Ultimately historical and political factors determine the kind of medical care that is available in any given country. Biomedicine – defined as medicine based on biological science – is dominant in western industrialised nations. In Africa, Asia and Latin America its history is closely connected to the violent colonial past. In those world regions, people often rely on a broad variety of forms of healthcare (including “traditional” practitioners, faith healers or medical systems like Ayurveda or homeopathy). These options coexist with biomedicine. Of course, there is a growing market for spiritual or alternative medicine in western nations as well, but the difference is that these options are used especially by better-off patients.
Medical anthropology and global health
The field of global health has created new challenges and opportunities for medical anthropology. “Global health” has become a fast-growing field of work and study. Universities around the world have launched programmes on the topic. Medical anthropologists are involved in a variety of multi-disciplinary collaborations. Others work for one of the many international health organisations in this field.
An important aspect of medical anthropological research concerning global health is the ability to translate between different social and cultural contexts. Medical anthropologists dive deep into local communities in long-term field work, gaining the trust needed to understand how people engage with specific treatment or prevention services – or why they reject them in response, for instance, to new health challenges like Covid-19.
Medical anthropology also reveals what resources people mobilise, depending on their circumstances, when faced with life-threatening or chronic illnesses. It also shows what role new and old networks of solidarity (familial, religious and other communities) play.

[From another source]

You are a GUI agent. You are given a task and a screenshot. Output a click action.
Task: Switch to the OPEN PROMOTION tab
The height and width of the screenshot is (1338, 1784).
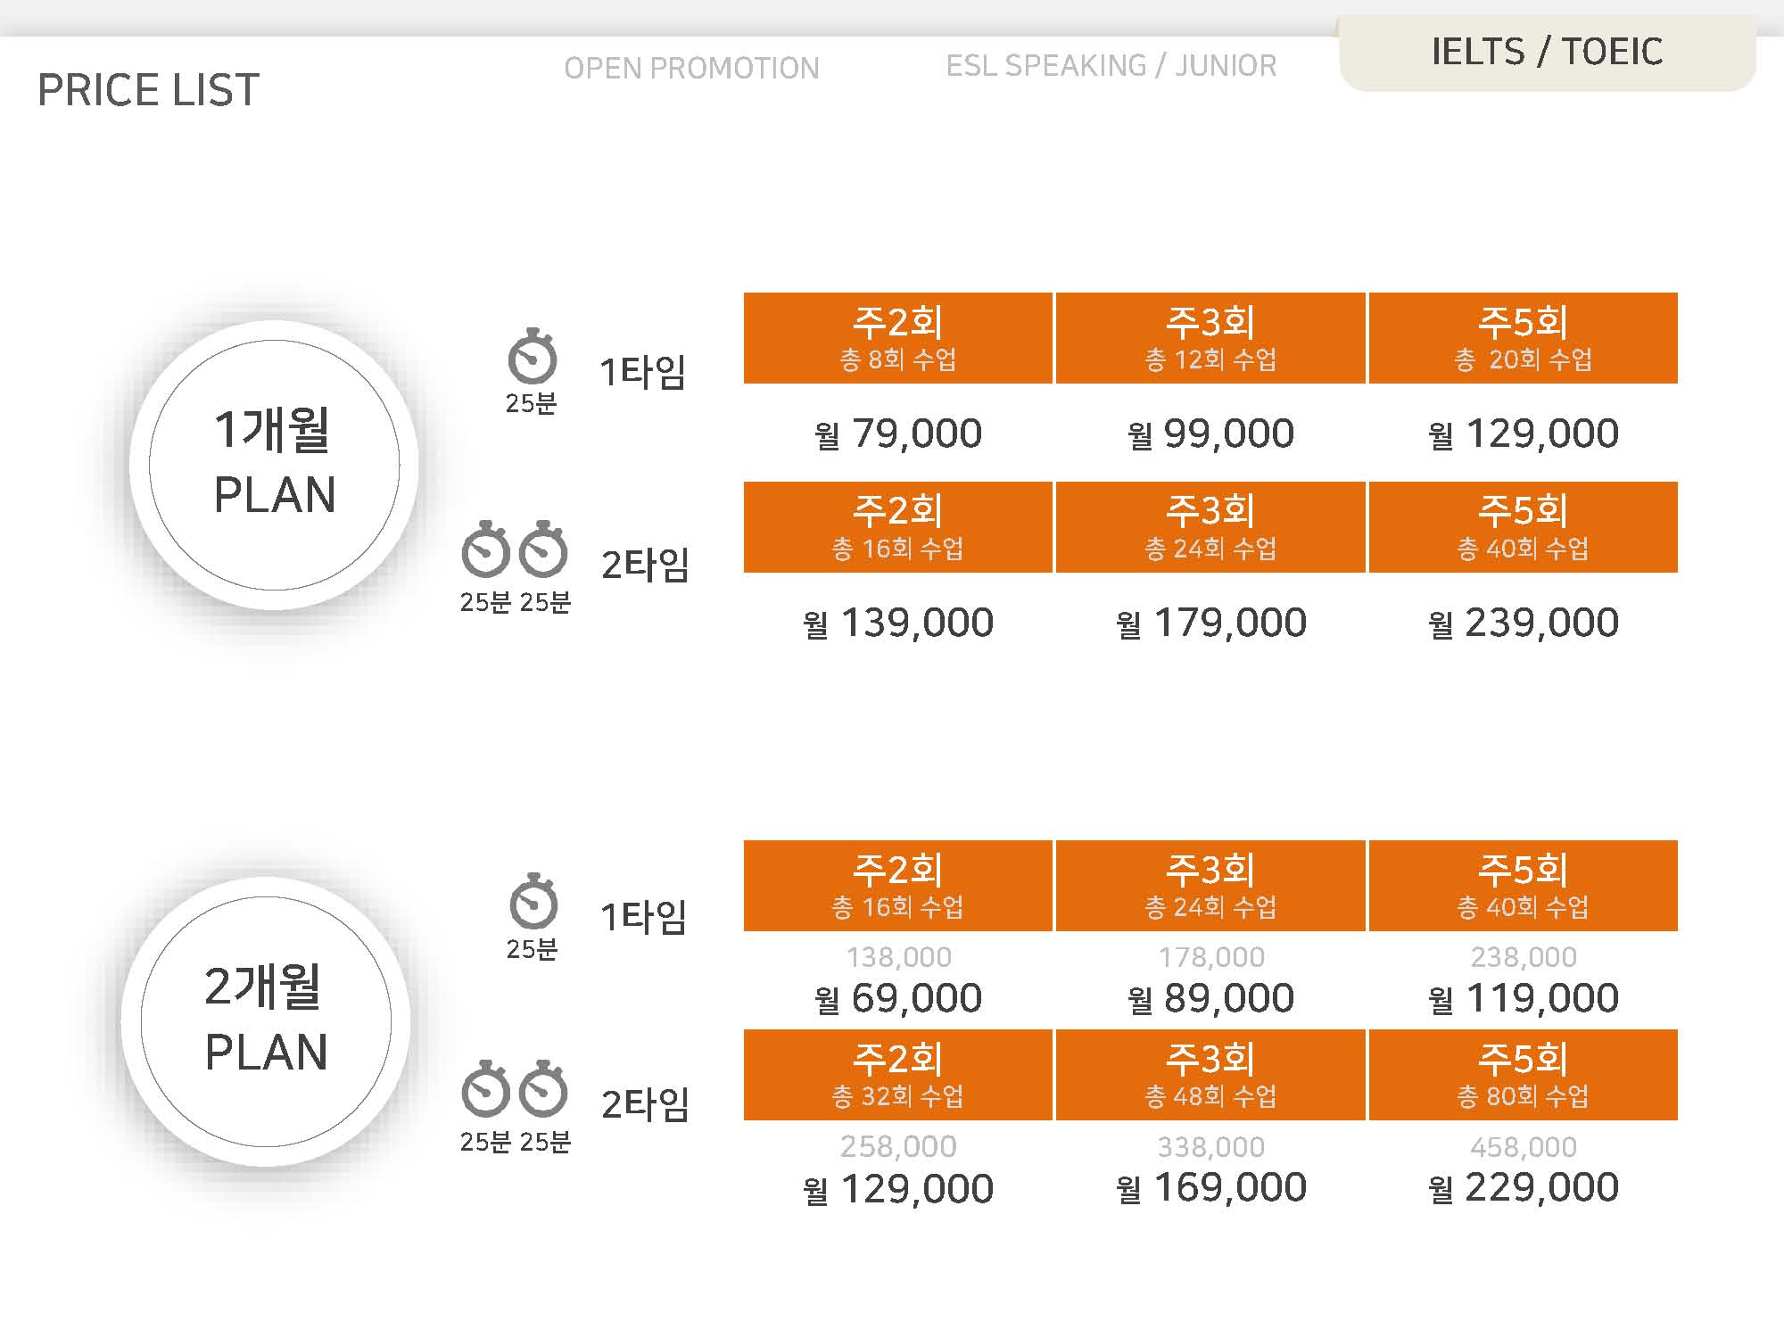pyautogui.click(x=691, y=68)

At the same time, medical anthropology makes clear which groups suffer most from discrimination in a society, such as those who have a disability or stigmatised illnesses like HIV/AIDS. Researchers can also determine what medical, material, psychological and linguistic services would best meet marginalised people’s specific needs.
Ultimately medical anthropologists focus not only on the mechanisms of healthcare itself and the question of how treatment, care and prevention can be improved in general. They also pay attention to the social context and its underlying implications. Outreach and the practice of prevention programmes and vaccine campaigns that aim to reach people of different ages, genders and social backgrounds can benefit from such research.
Governmental and non-governmental action in new epidemics also demonstrates the challenges that health organisations are facing in a globalised world. In particular, the “emergency responses” of international organisations to epidemics like Ebola have shown that affected societies in resource-poor settings often deeply mistrust such interventions. Organisations typically take too little time to engage with specific local conditions and needs and are therefore often implicated in the long history of colonial and postcolonial dominance.
In all of these situations, medical anthropologists are in a position to mediate between different contexts, helping to build mutual trust. Their focus is on the resources and potential for action of individual people and local communities – anywhere in the world.
References
Dilger, H. and Hadolt, B. (eds.), 2010: Medizin im Kontext: Krankheit und Gesundheit in einer vernetzten Welt (“Medicine in context: disease and health in a networked world” – in German). Frankfurt am Main, Peter Lang.
Yates-Doerr, E., 2019: Whose global, which health? Unsettling collaboration with careful equivocation. American Anthropologist 121, 297-310.
Hansjörg Dilger is a professor of social and cultural anthropology and head of the research area Medical Anthropology / Global Health at the Freie Universität Berlin.